Podczas wywiadu przeprowadzonego przez jeden z portalu zagranicznych z CEO Mike’iem Gramling’iem dowiedzieliśmy się bardzo interesujących rzeczy. Gramling jasno wyjaśnia zasady gry, a jeśli chodzi o nagrody to można wygrać zarówno karty podarunkowe, bilety lotnicze, bilety do kina, a nawet iPady, ale jak już wcześniej wspomniałem nikt nie wyklucza nagród pieniężnych. Nagrody będą rozdawane co tydzień, ale co cztery miesiące możemy spodziewać się „wielkiej wygranej”. Race 4 My Place co tydzień wypłaci zwycięzcom około tysiąca dolarów, a jeśli chodzi o „wielką wygraną” będzie to coś koło 100 tysięcy dolców.

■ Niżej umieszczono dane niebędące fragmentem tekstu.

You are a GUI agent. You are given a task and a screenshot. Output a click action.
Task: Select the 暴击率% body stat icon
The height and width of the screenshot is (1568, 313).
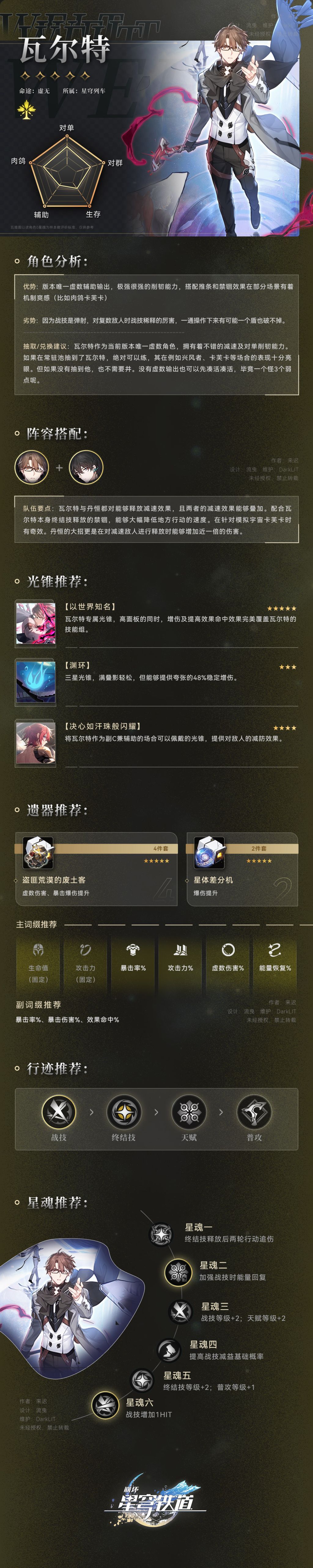click(x=133, y=950)
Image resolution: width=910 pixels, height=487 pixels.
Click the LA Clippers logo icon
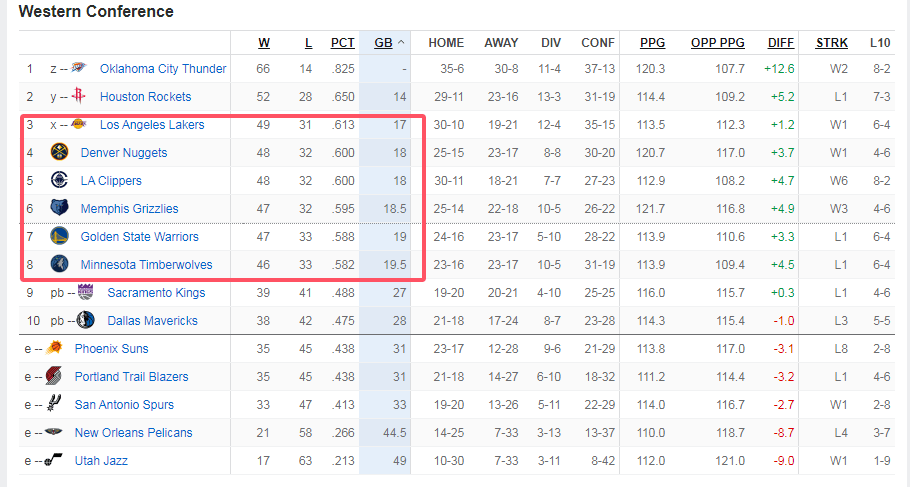tap(59, 180)
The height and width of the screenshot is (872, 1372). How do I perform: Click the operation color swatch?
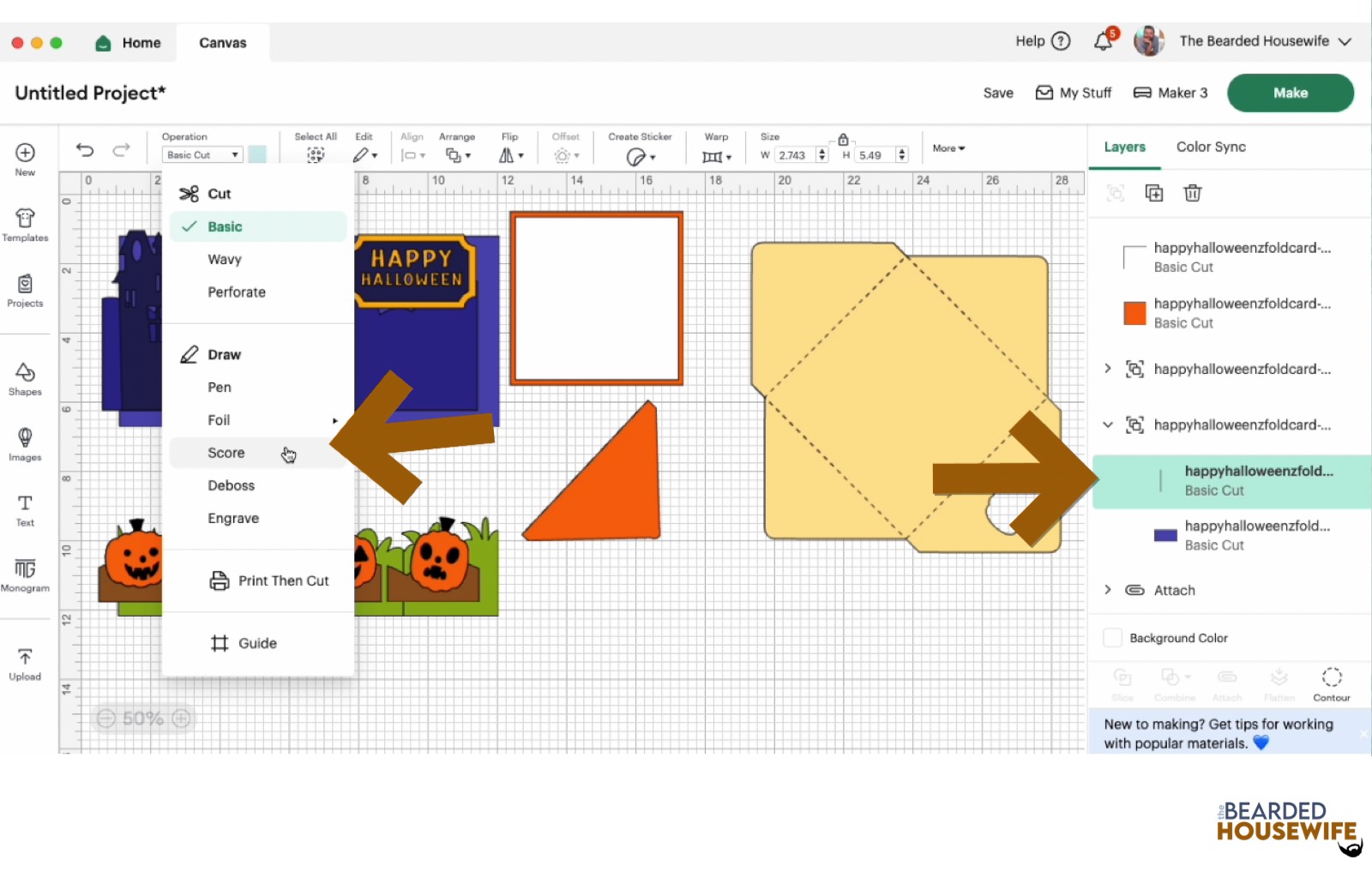pyautogui.click(x=257, y=155)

Po każdej wypłacie wielkiej nagrody zostanie odblokowane nowe miasto, które każdy z graczy może swobodnie i za darmo budować.

Gry społecznościowe głównie zarabiają na użytkownikach, którzy wydają własne pieniądze na walutę premium, ale w związku z takim, a nie innym prawem gra Race 4 My Place nie może zaimplementować takich systemów. Ale wydawca radzi sobie w inny sposób, otóż gracze będą musieli oglądać materiały wideo (reklamy) w ramach choćby odnowienia energii, zdobycia konkretnych dóbr, albo najęcia ludzi do pracy w branży biznesowej (to samo można zrobić zapraszając znajomych do zabawy).

miasto summer

Szczerze to jak włączyłem grę Race 4 My Place to nie sądziłem, że te filmiki będą aż tak uciążliwe. Nie chce mi się za każdym razem czekać dwie minuty, albo więcej, aż zakończy się prezentowany z youtube materiał wideo. Niekiedy dość idiotyczny, ale jeśli znajdziecie inne sposoby na pozyskanie energii automatycznie to dajcie mi znać. Nie skończymy żadnej budowy zanim nie najmiemy odpowiedniego pracownika, więc każdy budynek wiąże się z jednym filmikiem do obejrzenia. W ten dość dziwny świat wprowadza nas Summer, miła blondynka, która posłuży jako samouczek, albo tutorial.

Grę Race 4 My Place można porównać choćby do Rising Cities ze stajni studia Bigpoint, ale z tą różnicą, że dziś omawianej produkcji nie wróżę wspaniałej przyszłości, w której nie pomoże nawet przyciągnięcie graczy obietnicą wartościowych nagród.